▶ Source records
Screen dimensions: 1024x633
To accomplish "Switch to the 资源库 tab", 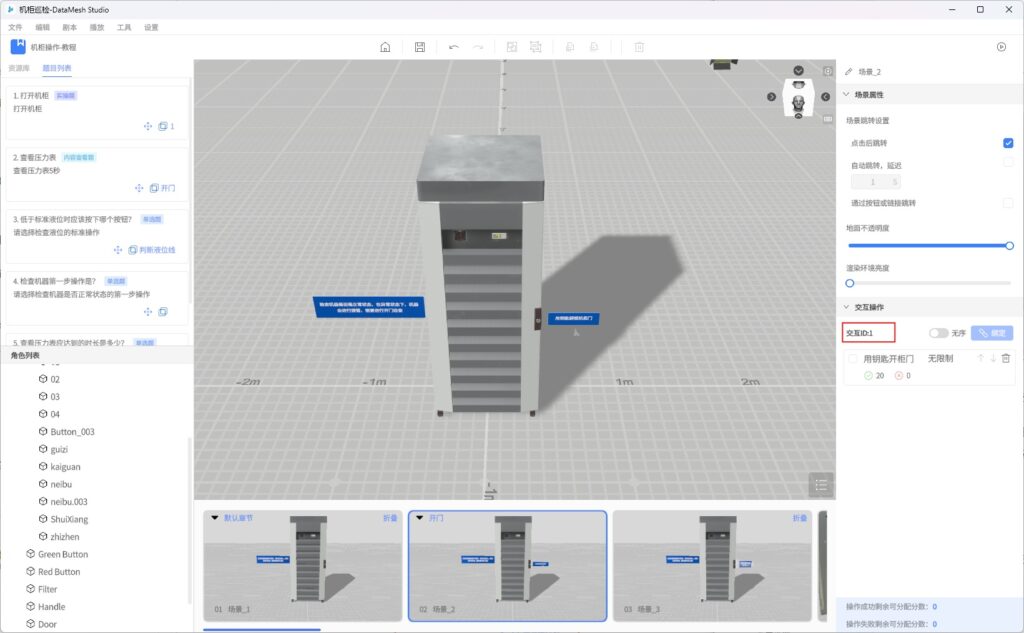I will tap(19, 68).
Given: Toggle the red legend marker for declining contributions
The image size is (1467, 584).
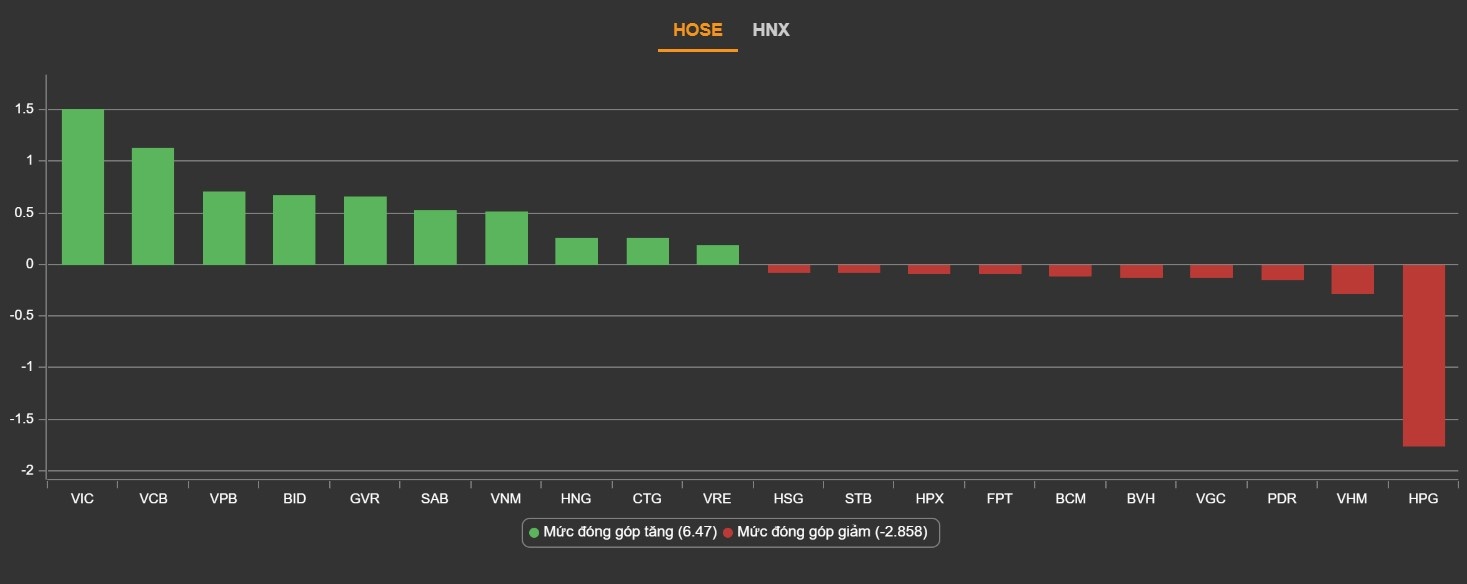Looking at the screenshot, I should point(729,533).
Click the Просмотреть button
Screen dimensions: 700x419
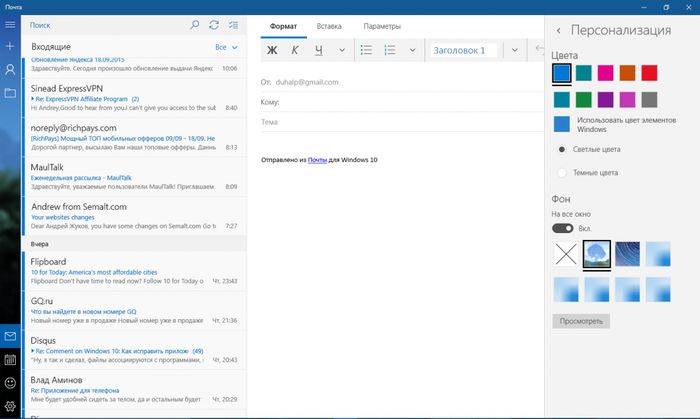pyautogui.click(x=581, y=321)
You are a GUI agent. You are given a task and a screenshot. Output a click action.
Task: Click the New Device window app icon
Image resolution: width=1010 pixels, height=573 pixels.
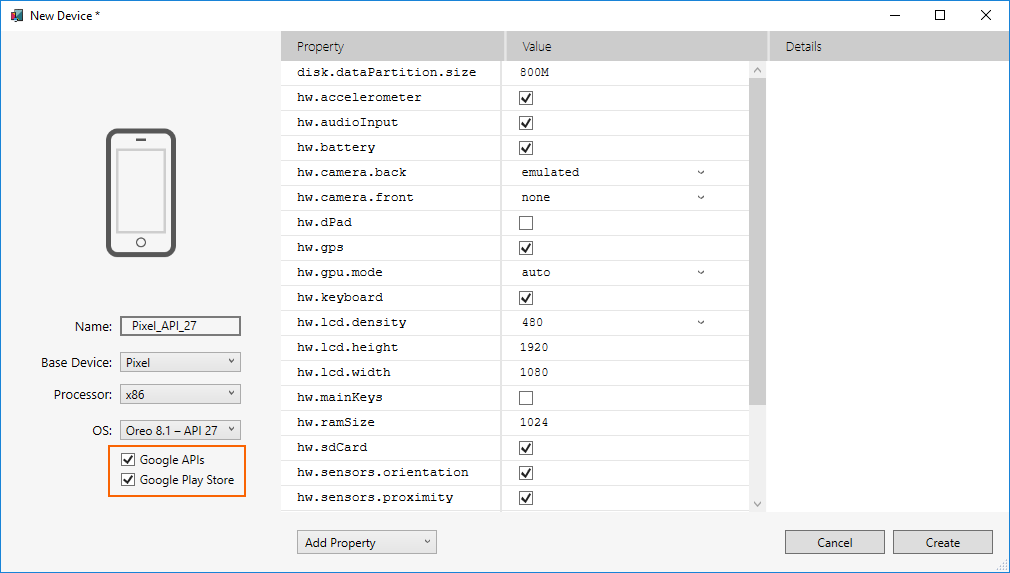(x=16, y=15)
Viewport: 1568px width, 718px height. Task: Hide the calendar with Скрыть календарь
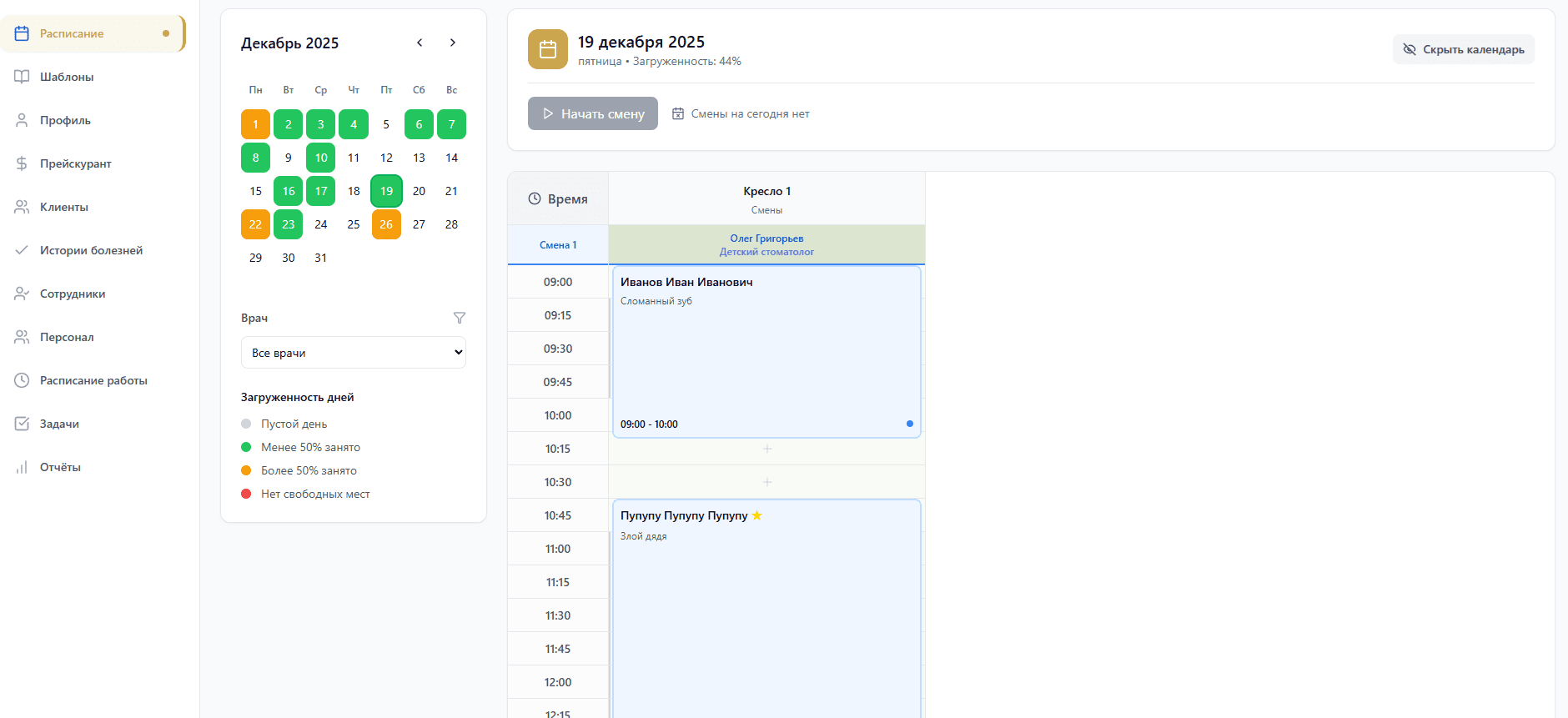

▶ Aim of the task
Word for word, restate the lines from the one containing "Click the Просмотреть button" through the end of the listing, and nothing more. Skip the pictures.

▶ Result of the exercise
Click the Просмотреть button
Screen dimensions: 700x419
pyautogui.click(x=581, y=321)
You are a GUI agent. You are given a task and a screenshot. Output a click action.
Task: Click the New Device window app icon
Image resolution: width=1010 pixels, height=573 pixels.
(x=16, y=15)
Viewport: 1568px width, 718px height. Task: Hide the calendar with Скрыть календарь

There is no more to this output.